I tested this series with them, and it correctly detects the error.

Thanks for sending the improvement so quick!
Rubén Justo July 22, 2024, 4:45 p.m. UTC | #19
On Mon, Jul 22, 2024 at 11:18:00AM +0100, Phillip Wood wrote:

> > That's why I thought, aligned with what we are already doing in
> > `wait_for_pager_at_exit()`, that this is a sensible approach:
> 
> That extra information is important. When I said [1]
> 
> > Isn't it a bug to call this with old_fd1 == -1 or have I missed
> > something?
> 
> What I'd missed was that we can return early without executing anything.

Yep, missing that old optimization is easy ;)

> We cannot do
> 
> 	if (!git_pager(asatty(1))
> 		return
> 
> at the beginning of wait_for_pager() because if we're running a pager
> isatty(1) will return false so I think the old_fd as you suggested is the
> easiest fix.

Now that we agree, I'll do it :) 

> The existing callers do not need to know if setup_pager()
> applied the "cat" optimization because they only setup the pager once. For
> "add -p" this no-longer applies so we should think about returning a flag to
> say "there was an error"/"there is no pager or the pager is 'cat'"/"the
> pager has been started"

I'm not sure it would be valuable for us to make the caller aware that
"there is no pager or the pager is 'cat' ... just use stdout". 
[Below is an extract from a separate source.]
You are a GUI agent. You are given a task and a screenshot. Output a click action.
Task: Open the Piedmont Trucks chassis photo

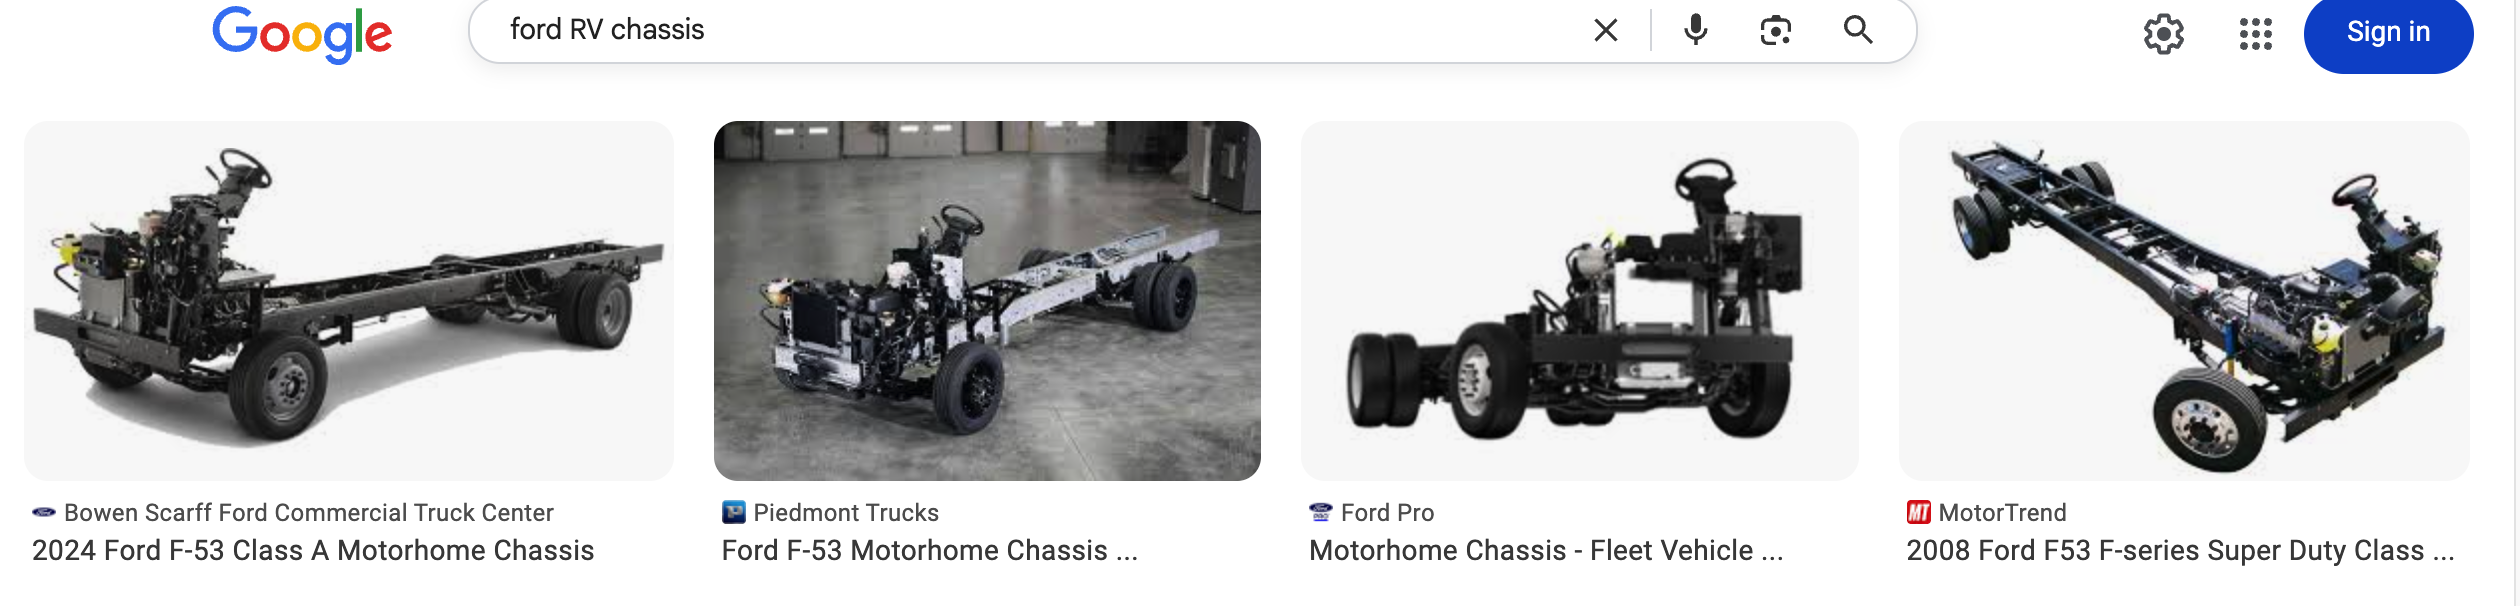click(x=987, y=301)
However, I do agree that probably in the future, if we finally add the
"|[cmd]" command, we'll need to return some kind of error instead of
`die()`, in setup_pager().
Junio C Hamano July 22, 2024, 5:22 p.m. UTC | #20
Rubén Justo <rjusto@gmail.com> writes:

>> > +	test_write_lines P q |
>> > +	(
>> > +		GIT_PAGER="head -n 1" &&
>> > +		export GIT_PAGER &&
>> > +		test_terminal git add -p >actual
>> > +	)
>> 
>> That's surprising, why does running git in a sub-shell stop it from
>> segfaulting?
>
> The fix isn't the sub-shell;  it's "export GIT_PAGER".
> ...
> Because GIT_PAGER is not being set correctly in the test, "git add -p"
> can use the values defined in the environment where the test is running.
> Usually PAGER is empty or contains "less", but in the environment where
> the fault occurs, it happens to be: "PAGER=cat". 
>
> Since we have an optimization to avoid forking if the pager is "cat",
> courtesy of caef71a535 (Do not fork PAGER=cat, 2006-04-16), then we fail
> in `wait_for_pager()` because we are calling `finish_command()` with an
> uninitialized `pager_process`.

Attached at the end is a test tweak patch, taking inspirations from
Phillip's comments, to see what value GIT_PAGER has in the shell
function.  I shortened the huge_file a bit so that I do not have to
have an infinite scrollback buffer,but otherwise, the test_quirk
intermediate shell function should work just like the test_terminal
helper in the original position would.

And I see in the output from "sh t3701-add-interactive.sh -i -v":

    expecting success of 3701.51 'P handles SIGPIPE when writing to pager': 
            test_when_finished "rm -f huge_file; git reset" &&
            printf "\n%250s" Y >huge_file &&
            git add -N huge_file &&
            echo "in env: GIT_PAGER=$(env | grep GIT_PAGER=)" &&
            test_write_lines P q | GIT_PAGER="head -n 1" test_quirk &&
            echo "after test_quirk returns: GIT_PAGER=$GIT_PAGER"

    in env: GIT_PAGER=
    in test_quirk: GIT_PAGER=head -n 1
    in env: GIT_PAGER=GIT_PAGER=head -n 1
    In test_terminal: GIT_PAGER=GIT_PAGER=head -n 1
    test-terminal: GIT_PAGER=head -n 1
    diff --git a/huge_file b/huge_file
    new file mode 100644
    index 0000000..d06820d
    --- /dev/null
    +++ b/huge_file
    @@ -0,0 +1,2 @@
    +
    +                                                                                                                                                                                                                                                         Y
    \ No newline at end of file
    (1/1) Stage addition [y,n,q,a,d,e,p,?]? @@ -0,0 +1,2 @@
    (1/1) Stage addition [y,n,q,a,d,e,p,?]? 
    after test_quirk returns: GIT_PAGER=
    Unstaged changes after reset:
    M       test
    ok 51 - P handles SIGPIPE when writing to pager

So:

 - before the one-shot thing, in the envrionment GIT_PAGER is empty.
 - in the helper function,
   - shell variable GIT_PAGER is set to the expected value.
   - GIT_PAGER env is exported.
   - test-terminal.perl sees $ENV{GIT_PAGER} set to the expected value.
 - after the helper returns GIT_PAGER is empty

It's a very convincing theory but it does not seem to match my
observation.  Is there a difference in shells used, or something?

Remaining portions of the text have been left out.